====== SOURCE INFORMATION ======

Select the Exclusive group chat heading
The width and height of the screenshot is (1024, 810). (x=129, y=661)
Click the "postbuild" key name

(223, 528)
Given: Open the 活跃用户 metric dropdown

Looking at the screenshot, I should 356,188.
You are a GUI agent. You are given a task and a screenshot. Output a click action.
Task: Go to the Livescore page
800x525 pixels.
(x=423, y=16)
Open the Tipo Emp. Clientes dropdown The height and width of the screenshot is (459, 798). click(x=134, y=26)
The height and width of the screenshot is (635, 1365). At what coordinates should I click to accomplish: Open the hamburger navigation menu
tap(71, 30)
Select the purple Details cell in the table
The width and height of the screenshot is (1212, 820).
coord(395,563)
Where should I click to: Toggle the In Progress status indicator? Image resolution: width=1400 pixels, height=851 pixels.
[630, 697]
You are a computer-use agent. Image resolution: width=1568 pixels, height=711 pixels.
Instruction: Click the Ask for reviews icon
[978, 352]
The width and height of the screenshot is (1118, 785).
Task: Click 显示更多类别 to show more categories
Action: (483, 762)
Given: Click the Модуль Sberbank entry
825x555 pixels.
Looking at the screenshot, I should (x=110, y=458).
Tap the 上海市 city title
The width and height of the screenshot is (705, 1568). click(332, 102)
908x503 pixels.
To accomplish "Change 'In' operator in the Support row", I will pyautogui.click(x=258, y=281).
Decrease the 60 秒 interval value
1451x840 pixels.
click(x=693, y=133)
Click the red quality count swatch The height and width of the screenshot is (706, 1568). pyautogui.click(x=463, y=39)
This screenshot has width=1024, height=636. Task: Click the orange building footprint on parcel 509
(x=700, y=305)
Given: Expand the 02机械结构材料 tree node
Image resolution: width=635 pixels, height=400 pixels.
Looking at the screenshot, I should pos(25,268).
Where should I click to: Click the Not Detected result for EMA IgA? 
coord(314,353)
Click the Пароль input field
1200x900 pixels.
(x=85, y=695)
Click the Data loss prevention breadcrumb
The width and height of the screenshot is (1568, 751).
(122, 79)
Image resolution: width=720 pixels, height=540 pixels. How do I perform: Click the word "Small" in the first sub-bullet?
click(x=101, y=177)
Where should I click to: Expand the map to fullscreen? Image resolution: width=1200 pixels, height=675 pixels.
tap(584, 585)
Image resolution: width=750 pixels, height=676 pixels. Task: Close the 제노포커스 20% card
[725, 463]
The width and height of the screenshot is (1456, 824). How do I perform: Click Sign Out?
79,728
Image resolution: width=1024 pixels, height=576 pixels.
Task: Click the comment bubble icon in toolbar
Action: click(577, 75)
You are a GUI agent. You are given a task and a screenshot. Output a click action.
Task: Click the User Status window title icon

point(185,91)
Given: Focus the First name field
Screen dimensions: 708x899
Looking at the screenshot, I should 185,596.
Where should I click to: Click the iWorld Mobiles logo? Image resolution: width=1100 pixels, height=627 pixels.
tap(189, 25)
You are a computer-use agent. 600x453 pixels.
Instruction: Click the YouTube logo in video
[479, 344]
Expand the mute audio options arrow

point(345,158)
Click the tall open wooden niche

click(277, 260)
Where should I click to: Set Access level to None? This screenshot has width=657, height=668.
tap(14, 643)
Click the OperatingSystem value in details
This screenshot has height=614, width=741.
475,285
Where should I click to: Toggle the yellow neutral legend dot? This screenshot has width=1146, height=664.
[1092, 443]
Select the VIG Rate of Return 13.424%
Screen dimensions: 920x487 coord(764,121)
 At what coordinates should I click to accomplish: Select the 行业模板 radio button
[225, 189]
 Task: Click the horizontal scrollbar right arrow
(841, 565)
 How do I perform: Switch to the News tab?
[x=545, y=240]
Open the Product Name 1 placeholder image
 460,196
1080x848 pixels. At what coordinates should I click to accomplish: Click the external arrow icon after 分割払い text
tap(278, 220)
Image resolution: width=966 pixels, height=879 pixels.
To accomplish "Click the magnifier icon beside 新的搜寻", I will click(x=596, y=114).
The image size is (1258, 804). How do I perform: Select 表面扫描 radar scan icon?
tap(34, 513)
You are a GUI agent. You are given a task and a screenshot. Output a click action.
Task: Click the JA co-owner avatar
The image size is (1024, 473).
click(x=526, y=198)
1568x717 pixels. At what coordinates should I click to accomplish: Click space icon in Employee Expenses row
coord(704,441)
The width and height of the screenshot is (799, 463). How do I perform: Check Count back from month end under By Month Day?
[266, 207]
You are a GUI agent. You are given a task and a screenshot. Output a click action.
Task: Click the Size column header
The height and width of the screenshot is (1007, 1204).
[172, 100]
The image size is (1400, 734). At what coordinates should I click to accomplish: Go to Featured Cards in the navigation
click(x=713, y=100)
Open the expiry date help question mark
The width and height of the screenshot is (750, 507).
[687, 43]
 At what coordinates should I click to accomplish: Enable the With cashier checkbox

======

## AIM OF THE EXERCISE
A verbatim copy of all the records is required. Write it out in full.

## TASK RESPONSE
Select the Exclusive group chat heading
The width and height of the screenshot is (1024, 810). (x=129, y=661)
Click the "postbuild" key name

(223, 528)
Given: Open the 活跃用户 metric dropdown

Looking at the screenshot, I should 356,188.
You are a GUI agent. You are given a task and a screenshot. Output a click action.
Task: Go to the Livescore page
800x525 pixels.
(x=423, y=16)
Open the Tipo Emp. Clientes dropdown The height and width of the screenshot is (459, 798). click(x=134, y=26)
The height and width of the screenshot is (635, 1365). At what coordinates should I click to accomplish: Open the hamburger navigation menu
tap(71, 30)
Select the purple Details cell in the table
The width and height of the screenshot is (1212, 820).
coord(395,563)
Where should I click to: Toggle the In Progress status indicator? Image resolution: width=1400 pixels, height=851 pixels.
[630, 697]
You are a computer-use agent. Image resolution: width=1568 pixels, height=711 pixels.
Instruction: Click the Ask for reviews icon
[978, 352]
The width and height of the screenshot is (1118, 785).
Task: Click 显示更多类别 to show more categories
Action: (483, 762)
Given: Click the Модуль Sberbank entry
825x555 pixels.
Looking at the screenshot, I should (x=110, y=458).
Tap the 上海市 city title
The width and height of the screenshot is (705, 1568). click(332, 102)
908x503 pixels.
To accomplish "Change 'In' operator in the Support row", I will pyautogui.click(x=258, y=281).
Decrease the 60 秒 interval value
1451x840 pixels.
click(x=693, y=133)
Click the red quality count swatch The height and width of the screenshot is (706, 1568). pyautogui.click(x=463, y=39)
This screenshot has width=1024, height=636. Task: Click the orange building footprint on parcel 509
(x=700, y=305)
Given: Expand the 02机械结构材料 tree node
Image resolution: width=635 pixels, height=400 pixels.
Looking at the screenshot, I should pos(25,268).
Where should I click to: Click the Not Detected result for EMA IgA? 
coord(314,353)
Click the Пароль input field
1200x900 pixels.
(x=85, y=695)
Click the Data loss prevention breadcrumb
The width and height of the screenshot is (1568, 751).
(122, 79)
Image resolution: width=720 pixels, height=540 pixels. How do I perform: Click the word "Small" in the first sub-bullet?
click(x=101, y=177)
Where should I click to: Expand the map to fullscreen? Image resolution: width=1200 pixels, height=675 pixels.
tap(584, 585)
Image resolution: width=750 pixels, height=676 pixels. Task: Close the 제노포커스 20% card
[725, 463]
The width and height of the screenshot is (1456, 824). How do I perform: Click Sign Out?
79,728
Image resolution: width=1024 pixels, height=576 pixels.
Task: Click the comment bubble icon in toolbar
Action: click(577, 75)
You are a GUI agent. You are given a task and a screenshot. Output a click action.
Task: Click the User Status window title icon

point(185,91)
Given: Focus the First name field
Screen dimensions: 708x899
Looking at the screenshot, I should 185,596.
Where should I click to: Click the iWorld Mobiles logo? Image resolution: width=1100 pixels, height=627 pixels.
tap(189, 25)
You are a computer-use agent. 600x453 pixels.
Instruction: Click the YouTube logo in video
[479, 344]
Expand the mute audio options arrow

point(345,158)
Click the tall open wooden niche

click(277, 260)
Where should I click to: Set Access level to None? This screenshot has width=657, height=668.
tap(14, 643)
Click the OperatingSystem value in details
This screenshot has height=614, width=741.
475,285
Where should I click to: Toggle the yellow neutral legend dot? This screenshot has width=1146, height=664.
[1092, 443]
Select the VIG Rate of Return 13.424%
Screen dimensions: 920x487 coord(764,121)
 At what coordinates should I click to accomplish: Select the 行业模板 radio button
[225, 189]
 Task: Click the horizontal scrollbar right arrow
(841, 565)
 How do I perform: Switch to the News tab?
[x=545, y=240]
Open the Product Name 1 placeholder image
 460,196
1080x848 pixels. At what coordinates should I click to accomplish: Click the external arrow icon after 分割払い text
tap(278, 220)
Image resolution: width=966 pixels, height=879 pixels.
To accomplish "Click the magnifier icon beside 新的搜寻", I will click(x=596, y=114).
The image size is (1258, 804). How do I perform: Select 表面扫描 radar scan icon?
tap(34, 513)
You are a GUI agent. You are given a task and a screenshot. Output a click action.
Task: Click the JA co-owner avatar
The image size is (1024, 473).
click(x=526, y=198)
1568x717 pixels. At what coordinates should I click to accomplish: Click space icon in Employee Expenses row
coord(704,441)
The width and height of the screenshot is (799, 463). How do I perform: Check Count back from month end under By Month Day?
[266, 207]
You are a GUI agent. You are given a task and a screenshot. Output a click action.
Task: Click the Size column header
The height and width of the screenshot is (1007, 1204).
[172, 100]
The image size is (1400, 734). At what coordinates should I click to accomplish: Go to Featured Cards in the navigation
click(x=713, y=100)
Open the expiry date help question mark
The width and height of the screenshot is (750, 507).
[687, 43]
 At what coordinates should I click to accomplish: Enable the With cashier checkbox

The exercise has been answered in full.